Non-dissolvable sutures are made up of special silk or synthetics like polyester, polypropylene or nylon. Non-absorbable sutures may or may not include coatings that enhance their performance characteristics and are typically used to close skin wounds. These sutures are typically used in heart surgeries like vascular anastomosis procedures (due to the constant movement and pressure on the heart). Non-absorbable sutures usually cause less scarring since they provoke a much lower level of immune response. That is why they are also used in surgeries where the cosmetic outcome is significant. These sutures may be left in permanently or removed after a while, depending on the intensity of the wound.
Advantages and Disadvantages of Non-absorbable sutures:
It is easy to handle, has excellent knot-tying properties and is very unlikely to cause an allergic reaction in the patient. While it's considered to be a non-absorbable, silk sutures, do degrade in about two years. Its soft structure is comfortable for patients and makes it gentle on delicate tissues.
Non-absorbable sutures remain in place forever as long as they are not removed. In general and visceral surgery, they are still used for skin closure. It is assumed that the cosmetic result is superior since the immune response is lower. At any rate, they are cheaper and easier to remove.
More evidence-based is the use of non-absorbable sutures in highly dynamic anatomical regions. Hernia repair (groin, scar, hiatal hernia) is a classic example.
On the downside, material like silk tends to become infiltrated with the cells it is suturing, making it difficult and painful to remove.
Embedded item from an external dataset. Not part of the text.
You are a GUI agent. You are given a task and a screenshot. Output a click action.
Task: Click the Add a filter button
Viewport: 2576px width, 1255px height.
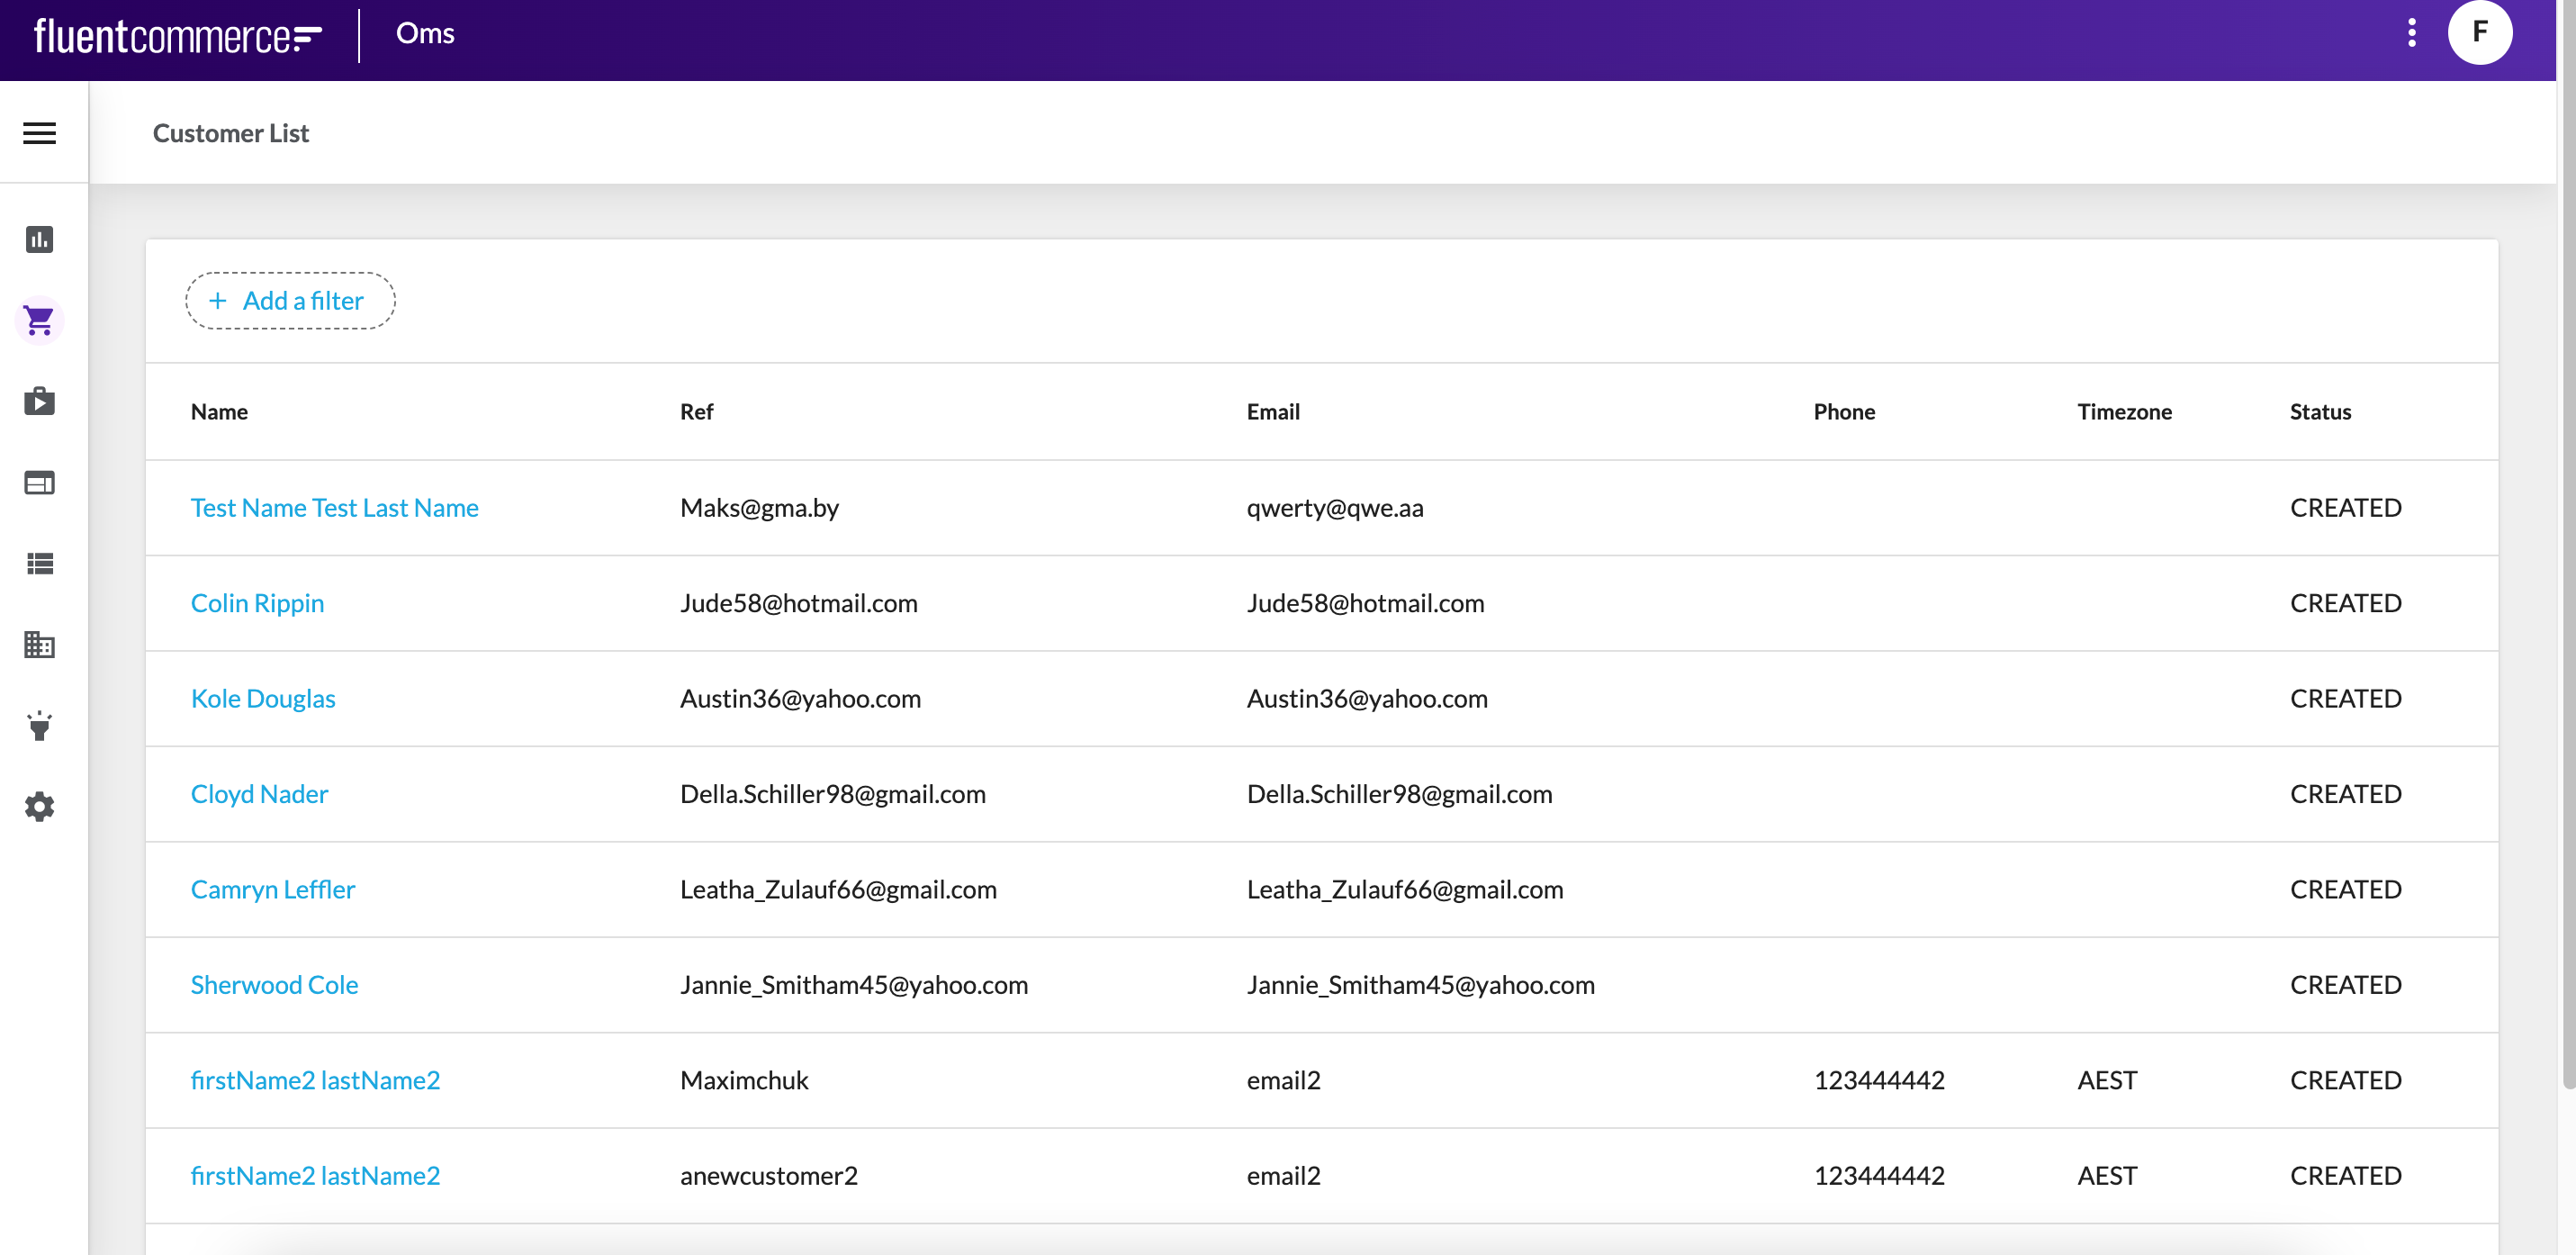tap(290, 301)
However, it is coated with silicone or specialty wax to limit capillarity. Silk also has low tensile strength, making it likely to break under high tension. It's often used to suture mucosal tissues or to close Intertriginous areas. Because of its easy handling, silk is also helpful as a temporary suture during surgery.
Selection of suture depends primarily on the location, depth, and nature of the wound. Surgeons and doctors assess multiple parameters before selecting the suture type while closing the wound.